═══ Material supplied

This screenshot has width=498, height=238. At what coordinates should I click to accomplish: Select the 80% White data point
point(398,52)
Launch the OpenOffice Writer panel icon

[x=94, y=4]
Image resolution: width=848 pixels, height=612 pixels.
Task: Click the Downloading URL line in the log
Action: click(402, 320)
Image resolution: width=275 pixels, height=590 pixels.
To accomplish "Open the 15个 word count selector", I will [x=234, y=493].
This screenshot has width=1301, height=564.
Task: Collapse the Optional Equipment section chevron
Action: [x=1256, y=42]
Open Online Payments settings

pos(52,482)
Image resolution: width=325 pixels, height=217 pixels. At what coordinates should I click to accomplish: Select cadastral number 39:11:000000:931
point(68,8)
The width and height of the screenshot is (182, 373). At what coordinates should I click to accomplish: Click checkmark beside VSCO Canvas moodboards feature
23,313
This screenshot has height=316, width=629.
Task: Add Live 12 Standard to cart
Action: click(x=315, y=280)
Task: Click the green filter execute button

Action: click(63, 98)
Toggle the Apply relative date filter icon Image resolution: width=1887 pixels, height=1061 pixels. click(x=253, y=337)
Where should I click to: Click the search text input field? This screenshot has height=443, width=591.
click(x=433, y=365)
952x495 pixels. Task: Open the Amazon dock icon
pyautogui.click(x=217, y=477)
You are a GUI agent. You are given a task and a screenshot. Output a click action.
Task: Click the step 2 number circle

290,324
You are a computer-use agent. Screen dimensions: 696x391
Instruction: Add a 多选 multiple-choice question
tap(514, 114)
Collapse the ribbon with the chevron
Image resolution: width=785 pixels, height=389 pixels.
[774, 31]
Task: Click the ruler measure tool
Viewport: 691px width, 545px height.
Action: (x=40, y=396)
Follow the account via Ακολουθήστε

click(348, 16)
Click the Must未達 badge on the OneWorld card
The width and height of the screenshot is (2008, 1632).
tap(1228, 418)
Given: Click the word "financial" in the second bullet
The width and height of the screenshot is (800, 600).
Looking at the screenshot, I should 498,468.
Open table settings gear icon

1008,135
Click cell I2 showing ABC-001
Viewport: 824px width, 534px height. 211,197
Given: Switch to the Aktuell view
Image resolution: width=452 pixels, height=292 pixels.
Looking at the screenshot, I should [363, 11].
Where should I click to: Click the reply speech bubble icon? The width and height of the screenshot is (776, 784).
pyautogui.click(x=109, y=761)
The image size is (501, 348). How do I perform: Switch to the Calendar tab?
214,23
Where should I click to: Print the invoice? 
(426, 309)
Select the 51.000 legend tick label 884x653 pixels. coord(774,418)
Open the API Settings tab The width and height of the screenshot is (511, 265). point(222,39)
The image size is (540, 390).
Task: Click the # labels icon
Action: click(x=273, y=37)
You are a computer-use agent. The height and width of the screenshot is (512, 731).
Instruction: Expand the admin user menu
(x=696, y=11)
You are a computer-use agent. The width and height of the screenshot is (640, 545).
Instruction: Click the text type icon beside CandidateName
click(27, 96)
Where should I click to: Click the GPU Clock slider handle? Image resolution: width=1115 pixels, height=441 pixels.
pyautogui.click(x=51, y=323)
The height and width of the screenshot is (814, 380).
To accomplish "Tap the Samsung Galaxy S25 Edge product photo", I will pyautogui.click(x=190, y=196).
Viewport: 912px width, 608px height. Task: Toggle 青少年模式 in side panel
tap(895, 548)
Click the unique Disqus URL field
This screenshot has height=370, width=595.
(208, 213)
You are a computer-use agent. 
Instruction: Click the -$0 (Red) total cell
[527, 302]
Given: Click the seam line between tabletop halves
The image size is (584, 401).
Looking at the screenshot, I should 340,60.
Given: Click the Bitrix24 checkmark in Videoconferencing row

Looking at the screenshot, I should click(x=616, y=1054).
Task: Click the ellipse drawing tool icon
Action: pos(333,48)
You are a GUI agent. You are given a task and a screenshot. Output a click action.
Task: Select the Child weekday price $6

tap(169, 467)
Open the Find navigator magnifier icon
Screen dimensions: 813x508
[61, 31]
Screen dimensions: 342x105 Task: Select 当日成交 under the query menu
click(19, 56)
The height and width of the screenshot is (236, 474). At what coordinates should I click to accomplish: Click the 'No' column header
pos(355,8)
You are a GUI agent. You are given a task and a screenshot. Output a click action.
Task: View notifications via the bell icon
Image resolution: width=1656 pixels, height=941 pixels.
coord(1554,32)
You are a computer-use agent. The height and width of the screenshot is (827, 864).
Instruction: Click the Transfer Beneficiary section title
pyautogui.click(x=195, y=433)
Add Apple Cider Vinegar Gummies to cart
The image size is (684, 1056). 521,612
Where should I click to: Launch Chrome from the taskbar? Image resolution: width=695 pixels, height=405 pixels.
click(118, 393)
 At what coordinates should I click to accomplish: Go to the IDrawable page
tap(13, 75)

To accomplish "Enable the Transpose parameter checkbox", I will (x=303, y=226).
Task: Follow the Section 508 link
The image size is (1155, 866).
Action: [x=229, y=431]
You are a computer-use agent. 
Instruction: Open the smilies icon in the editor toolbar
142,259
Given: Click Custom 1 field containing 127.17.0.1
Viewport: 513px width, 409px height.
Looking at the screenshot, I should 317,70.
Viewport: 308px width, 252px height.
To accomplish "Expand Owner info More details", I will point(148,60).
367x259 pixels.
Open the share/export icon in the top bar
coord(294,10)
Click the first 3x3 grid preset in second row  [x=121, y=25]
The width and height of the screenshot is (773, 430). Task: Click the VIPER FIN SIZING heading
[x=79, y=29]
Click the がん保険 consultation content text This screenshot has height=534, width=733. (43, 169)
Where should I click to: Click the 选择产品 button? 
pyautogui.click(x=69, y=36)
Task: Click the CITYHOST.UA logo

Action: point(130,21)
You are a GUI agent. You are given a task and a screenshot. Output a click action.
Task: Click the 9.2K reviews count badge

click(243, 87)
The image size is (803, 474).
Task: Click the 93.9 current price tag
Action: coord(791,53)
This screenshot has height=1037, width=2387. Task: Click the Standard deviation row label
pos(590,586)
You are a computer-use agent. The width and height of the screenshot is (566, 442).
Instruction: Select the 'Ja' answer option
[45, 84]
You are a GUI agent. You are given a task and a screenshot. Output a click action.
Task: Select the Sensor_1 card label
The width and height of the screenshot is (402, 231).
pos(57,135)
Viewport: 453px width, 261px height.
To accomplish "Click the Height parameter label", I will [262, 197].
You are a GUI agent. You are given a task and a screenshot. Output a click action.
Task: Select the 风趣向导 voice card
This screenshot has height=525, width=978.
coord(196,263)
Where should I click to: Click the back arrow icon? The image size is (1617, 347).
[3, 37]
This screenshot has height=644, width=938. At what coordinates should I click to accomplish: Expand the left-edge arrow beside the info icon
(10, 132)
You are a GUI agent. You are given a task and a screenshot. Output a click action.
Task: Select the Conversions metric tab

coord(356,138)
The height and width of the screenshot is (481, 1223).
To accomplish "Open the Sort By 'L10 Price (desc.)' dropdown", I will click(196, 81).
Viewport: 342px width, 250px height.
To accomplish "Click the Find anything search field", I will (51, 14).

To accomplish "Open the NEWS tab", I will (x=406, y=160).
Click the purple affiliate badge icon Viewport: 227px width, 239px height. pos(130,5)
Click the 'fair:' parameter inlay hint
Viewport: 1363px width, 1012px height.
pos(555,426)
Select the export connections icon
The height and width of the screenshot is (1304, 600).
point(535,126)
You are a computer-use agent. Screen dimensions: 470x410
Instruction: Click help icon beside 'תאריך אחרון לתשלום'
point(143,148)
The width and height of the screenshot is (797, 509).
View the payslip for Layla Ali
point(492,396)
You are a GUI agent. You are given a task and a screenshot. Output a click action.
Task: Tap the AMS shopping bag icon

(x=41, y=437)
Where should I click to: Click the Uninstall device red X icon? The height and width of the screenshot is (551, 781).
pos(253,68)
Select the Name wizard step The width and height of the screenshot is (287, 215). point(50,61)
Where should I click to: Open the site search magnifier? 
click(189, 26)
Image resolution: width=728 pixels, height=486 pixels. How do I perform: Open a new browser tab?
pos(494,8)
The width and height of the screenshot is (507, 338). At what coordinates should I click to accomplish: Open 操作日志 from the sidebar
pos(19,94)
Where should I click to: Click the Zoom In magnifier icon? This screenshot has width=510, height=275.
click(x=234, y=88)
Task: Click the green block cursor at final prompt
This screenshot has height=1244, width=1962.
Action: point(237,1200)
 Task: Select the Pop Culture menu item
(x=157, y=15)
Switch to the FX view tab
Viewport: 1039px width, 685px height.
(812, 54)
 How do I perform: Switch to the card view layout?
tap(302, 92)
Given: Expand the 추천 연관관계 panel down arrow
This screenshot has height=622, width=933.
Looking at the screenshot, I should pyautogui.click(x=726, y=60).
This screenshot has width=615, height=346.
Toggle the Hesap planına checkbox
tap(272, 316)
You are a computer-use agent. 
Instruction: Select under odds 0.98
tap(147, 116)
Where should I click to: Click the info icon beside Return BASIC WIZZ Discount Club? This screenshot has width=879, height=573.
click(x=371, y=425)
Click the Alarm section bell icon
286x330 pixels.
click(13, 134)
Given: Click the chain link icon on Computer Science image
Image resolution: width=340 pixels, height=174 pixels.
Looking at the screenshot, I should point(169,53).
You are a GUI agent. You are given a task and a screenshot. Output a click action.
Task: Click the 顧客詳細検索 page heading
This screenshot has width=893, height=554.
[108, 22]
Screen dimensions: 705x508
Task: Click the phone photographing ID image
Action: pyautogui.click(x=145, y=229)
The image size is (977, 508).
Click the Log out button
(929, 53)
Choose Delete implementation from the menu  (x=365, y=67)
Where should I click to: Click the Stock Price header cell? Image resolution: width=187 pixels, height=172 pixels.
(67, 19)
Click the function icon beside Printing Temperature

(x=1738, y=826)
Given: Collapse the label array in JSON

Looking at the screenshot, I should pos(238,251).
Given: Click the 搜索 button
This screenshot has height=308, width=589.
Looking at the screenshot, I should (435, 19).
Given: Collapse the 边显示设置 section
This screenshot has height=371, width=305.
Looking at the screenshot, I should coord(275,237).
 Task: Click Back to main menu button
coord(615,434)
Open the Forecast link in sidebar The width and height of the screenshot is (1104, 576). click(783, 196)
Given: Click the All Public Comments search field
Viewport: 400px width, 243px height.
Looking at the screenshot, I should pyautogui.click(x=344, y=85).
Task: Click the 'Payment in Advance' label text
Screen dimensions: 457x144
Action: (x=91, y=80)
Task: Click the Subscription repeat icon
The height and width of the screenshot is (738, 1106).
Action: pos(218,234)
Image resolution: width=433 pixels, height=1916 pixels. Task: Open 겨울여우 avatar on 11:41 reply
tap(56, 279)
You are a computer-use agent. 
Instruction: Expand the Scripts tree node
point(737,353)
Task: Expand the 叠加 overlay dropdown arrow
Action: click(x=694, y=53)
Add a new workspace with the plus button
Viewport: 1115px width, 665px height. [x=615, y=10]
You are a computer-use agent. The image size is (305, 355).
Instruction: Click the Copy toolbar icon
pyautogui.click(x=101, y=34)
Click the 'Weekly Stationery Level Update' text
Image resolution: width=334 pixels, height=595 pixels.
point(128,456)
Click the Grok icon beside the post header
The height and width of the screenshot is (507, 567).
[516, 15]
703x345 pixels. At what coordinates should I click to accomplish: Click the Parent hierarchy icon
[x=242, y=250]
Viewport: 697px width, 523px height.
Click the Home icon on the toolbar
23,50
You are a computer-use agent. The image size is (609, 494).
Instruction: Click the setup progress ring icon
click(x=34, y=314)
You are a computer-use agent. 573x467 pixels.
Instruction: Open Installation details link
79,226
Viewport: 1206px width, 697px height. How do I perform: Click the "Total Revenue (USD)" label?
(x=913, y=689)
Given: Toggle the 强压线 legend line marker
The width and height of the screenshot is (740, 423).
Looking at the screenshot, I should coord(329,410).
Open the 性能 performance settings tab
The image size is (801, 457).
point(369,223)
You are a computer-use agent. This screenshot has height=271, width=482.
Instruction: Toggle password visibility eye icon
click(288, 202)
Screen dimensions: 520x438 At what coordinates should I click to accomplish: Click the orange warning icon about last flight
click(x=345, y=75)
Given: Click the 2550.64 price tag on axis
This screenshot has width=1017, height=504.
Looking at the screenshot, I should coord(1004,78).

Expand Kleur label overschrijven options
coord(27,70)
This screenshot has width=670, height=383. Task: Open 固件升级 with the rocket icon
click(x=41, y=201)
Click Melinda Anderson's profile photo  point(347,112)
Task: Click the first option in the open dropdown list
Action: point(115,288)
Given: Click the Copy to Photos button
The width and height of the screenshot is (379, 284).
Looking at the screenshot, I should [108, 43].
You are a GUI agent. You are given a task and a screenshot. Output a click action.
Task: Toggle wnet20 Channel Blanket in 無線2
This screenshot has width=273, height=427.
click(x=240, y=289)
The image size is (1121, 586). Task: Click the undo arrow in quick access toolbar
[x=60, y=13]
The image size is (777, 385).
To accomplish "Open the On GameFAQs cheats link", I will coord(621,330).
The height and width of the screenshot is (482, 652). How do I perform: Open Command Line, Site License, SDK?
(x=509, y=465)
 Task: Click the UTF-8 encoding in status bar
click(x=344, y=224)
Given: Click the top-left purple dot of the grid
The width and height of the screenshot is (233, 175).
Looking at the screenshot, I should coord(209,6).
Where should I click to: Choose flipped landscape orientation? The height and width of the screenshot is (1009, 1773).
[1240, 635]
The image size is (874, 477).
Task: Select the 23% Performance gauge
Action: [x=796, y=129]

══════

**Instructions for the task**: Quote the rows exactly, starting at the line that contains "Where should I click to: Choose" and ending at the last row.

**Exercise result**:
Where should I click to: Choose flipped landscape orientation? The height and width of the screenshot is (1009, 1773).
[1240, 635]
The image size is (874, 477).
Task: Select the 23% Performance gauge
Action: [x=796, y=129]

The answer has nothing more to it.